Copy out each line featuring the string "computer" from the entries beneath.
Dataset START
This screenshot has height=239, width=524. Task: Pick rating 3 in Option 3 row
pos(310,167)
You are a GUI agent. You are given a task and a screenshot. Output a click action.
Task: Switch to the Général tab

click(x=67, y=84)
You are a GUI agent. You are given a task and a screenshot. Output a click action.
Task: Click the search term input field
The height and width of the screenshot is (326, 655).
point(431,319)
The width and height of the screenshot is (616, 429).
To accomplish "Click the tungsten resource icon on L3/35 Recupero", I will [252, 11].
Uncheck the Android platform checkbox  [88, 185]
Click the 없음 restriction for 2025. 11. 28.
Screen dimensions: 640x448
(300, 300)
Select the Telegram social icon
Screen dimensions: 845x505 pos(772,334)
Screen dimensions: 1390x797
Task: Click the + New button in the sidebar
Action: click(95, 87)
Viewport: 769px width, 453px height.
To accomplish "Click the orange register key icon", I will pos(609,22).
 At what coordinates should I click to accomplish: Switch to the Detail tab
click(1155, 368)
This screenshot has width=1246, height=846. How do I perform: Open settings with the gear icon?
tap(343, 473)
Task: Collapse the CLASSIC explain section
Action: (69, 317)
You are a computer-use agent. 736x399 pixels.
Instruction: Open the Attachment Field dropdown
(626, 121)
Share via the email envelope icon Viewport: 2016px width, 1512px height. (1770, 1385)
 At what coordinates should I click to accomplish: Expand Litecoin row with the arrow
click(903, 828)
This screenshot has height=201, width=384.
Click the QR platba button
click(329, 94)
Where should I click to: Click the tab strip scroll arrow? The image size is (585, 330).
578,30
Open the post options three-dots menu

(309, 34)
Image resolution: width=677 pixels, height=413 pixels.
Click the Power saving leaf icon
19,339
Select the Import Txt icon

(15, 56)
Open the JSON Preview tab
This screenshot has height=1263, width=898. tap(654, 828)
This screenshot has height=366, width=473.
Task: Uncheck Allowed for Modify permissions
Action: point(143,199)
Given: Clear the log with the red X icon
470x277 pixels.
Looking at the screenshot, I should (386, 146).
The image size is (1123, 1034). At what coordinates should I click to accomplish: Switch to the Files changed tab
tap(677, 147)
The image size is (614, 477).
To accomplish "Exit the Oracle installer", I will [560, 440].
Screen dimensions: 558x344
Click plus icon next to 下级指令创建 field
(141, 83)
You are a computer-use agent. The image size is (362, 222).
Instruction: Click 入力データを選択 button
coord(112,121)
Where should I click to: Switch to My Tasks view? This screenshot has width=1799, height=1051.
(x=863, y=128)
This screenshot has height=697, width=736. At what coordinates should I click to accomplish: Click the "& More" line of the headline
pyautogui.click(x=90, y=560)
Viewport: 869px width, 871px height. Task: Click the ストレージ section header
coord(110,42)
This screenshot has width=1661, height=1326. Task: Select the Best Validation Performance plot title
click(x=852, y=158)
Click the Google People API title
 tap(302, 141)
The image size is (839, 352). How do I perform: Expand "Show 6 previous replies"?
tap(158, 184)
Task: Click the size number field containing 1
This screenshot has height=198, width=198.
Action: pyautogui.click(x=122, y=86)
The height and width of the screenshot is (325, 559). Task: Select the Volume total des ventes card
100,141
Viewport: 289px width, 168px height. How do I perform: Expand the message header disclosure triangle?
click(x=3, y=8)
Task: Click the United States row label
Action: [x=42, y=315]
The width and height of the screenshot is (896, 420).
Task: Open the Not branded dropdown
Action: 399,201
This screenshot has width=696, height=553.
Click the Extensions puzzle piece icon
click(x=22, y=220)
Dataset END
Completed task:
You are a computer-use agent. 736x399 pixels.
You are a computer-use agent. The image size is (362, 222).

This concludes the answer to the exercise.